Le Forum Itinérant du Cinéma Noir
(FICINE) et le Cinéma Numérique Ambulant (CNA) ont organisé, le 3 mars
dernier à Ouagadougou, une soirée dédiée au cinéma afro-brésilien. Au programme,
la projection de quatre courts-métrages de réalisateurs noirs brésiliens dont
le précurseur, Zózimo Bulbul, et un débat sur les relations entre les cinémas
d’Afrique et ceux de sa diaspora. Occasion de parler du racisme structurel dont
sont victimes les cinéastes noirs dans ce grand pays d’Amérique du sud, et de
la résistance qu’ils opposent.
« L’Afrique ne se résume pas à
ses habitants du continent »,
a déclaré Clément Tapsoba, directeur de la communication de la Fédération
panafricaine des cinéastes (FEPACI), citant
ainsi Thomas Sankara, président du Burkina Faso au cours d’une visite à
Harlem (quartier de New York aux Etats-Unis), dans sa main tendue aux noirs
d’Amérique et des Caraïbes en 1984. C’était au cours d’un débat sur les
rapports entre les cinémas afro-diasporiques et les cinémas d’Afrique, organisé
le 3 mars à Ouagadougou, à l’occasion de la 25ème édition du
Festival panafricain du cinéma et de la télévision (FESPACO) par le Cinéma
Numérique Ambulant (CNA) et le Forum itinérant du cinéma noir (FICINE).
La
soirée consacrée au cinéma noir brésilien s’est achevée par la projection de
quatre courts-métrages. Notamment L’âme
dans l’œil (11’, 1973) de Zózimo Bulbul, œuvre inaugurale du cinéma
afro-brésilien qui utilise le corps comme un lieu de mémoire pour raconter la
traite et de l’esclavage des Noirs jusqu’à leur libération. Mais aussi des
films de jeunes réalisateurs : Le
temps des Orixás d’Eliciana Nascimento (20’, 2014) qui s’intéresse aux
Orishas, divinités issues de la culture africaine avec l’eau comme symbole de
la douloureuse séparation entre l’Afrique et une partie de ses enfants. Sur un
ton plus léger, Le jour de Jerusa de
Viviane Ferreira (15’, 2014), aborde la question de la solitude de vieilles
femmes noires en ville. Backyard
d’André Novais (20’, 2015) est un film fantastique qui nous mène sur les
chemins de l’amour marital et des ambitions, même dans la vieillesse. Kbela de Yasmin Thayná (23’, 2015)

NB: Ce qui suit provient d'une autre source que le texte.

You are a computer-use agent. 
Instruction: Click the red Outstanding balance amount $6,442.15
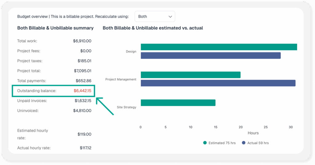(82, 91)
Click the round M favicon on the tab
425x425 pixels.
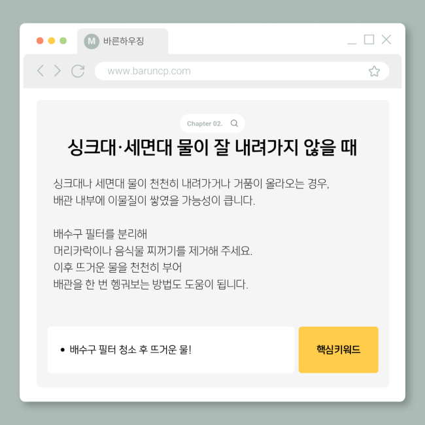[x=92, y=41]
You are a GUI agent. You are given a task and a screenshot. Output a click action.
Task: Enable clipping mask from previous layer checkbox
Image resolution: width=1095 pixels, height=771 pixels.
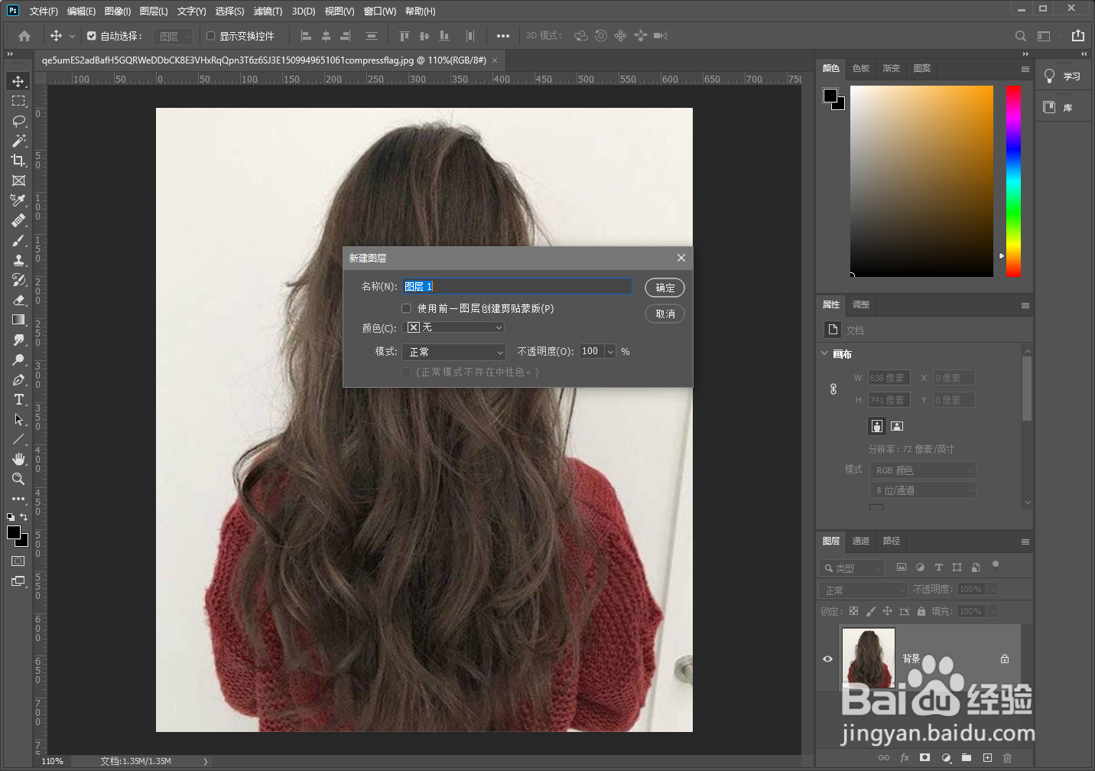[x=406, y=308]
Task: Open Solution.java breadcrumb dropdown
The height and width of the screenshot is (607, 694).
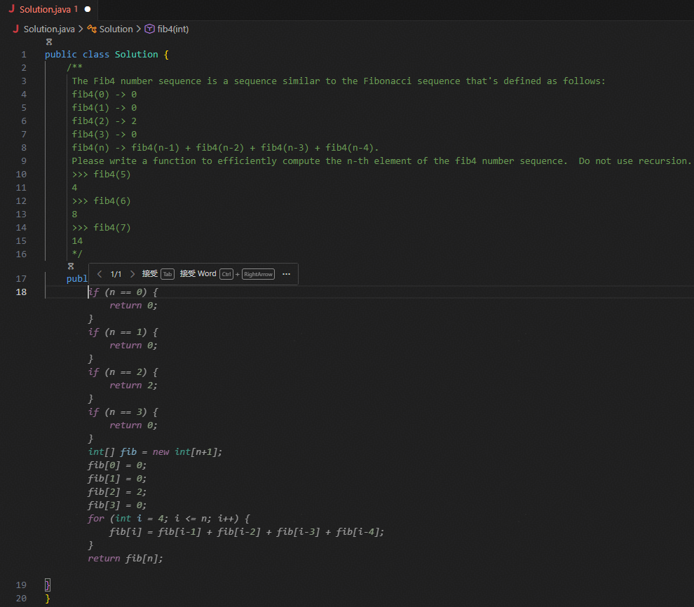Action: [x=49, y=29]
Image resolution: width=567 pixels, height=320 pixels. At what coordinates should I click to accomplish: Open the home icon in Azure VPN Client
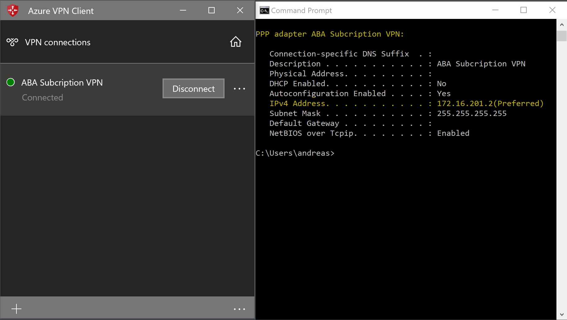point(235,42)
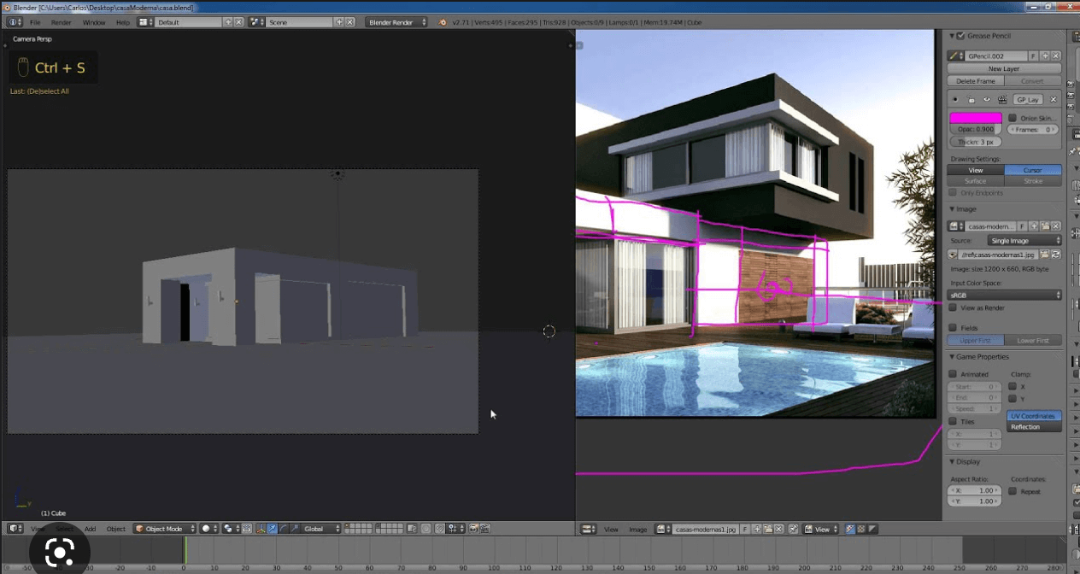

aborde la question de l’identité noire à travers le cheveu. Une sorte de
résistance pour avoir droit à une beauté naturelle, loin de l’opinion dominante
qui veut que le cheveu beau soit bien lisse et non crépu.
Quatre
films engagés qui présentent, de façon assez représentative, la
production artistique noire au Brésil
et qui soulèvent des thématiques différentes : l’esclavage, la mémoire, le
passé, la question de l’identité raciale, les croyances, la solitude, l’amour,
le quotidien… Mais qui permettent aussi de garder vivante la mémoire et les
traditions d'origine africaines dans la culture brésilienne d’aujourd’hui. Fait notable, les personnages de ces films
sont presque tous Noirs. Et les films respectent bien le manifeste du cinéma
noir brésilien intitulé « Dogme Feijoada », inspiré par le
réalisateur Jeferson De en 2000, qui veut que les films soient dirigés par
des Noirs, avec des protagonistes noirs, sur des thèmes liées à la culture
noire brésilienne, en évitant des personnages stéréotypés ainsi que les
super-héros et super-vilains et en favorisant le noir commun.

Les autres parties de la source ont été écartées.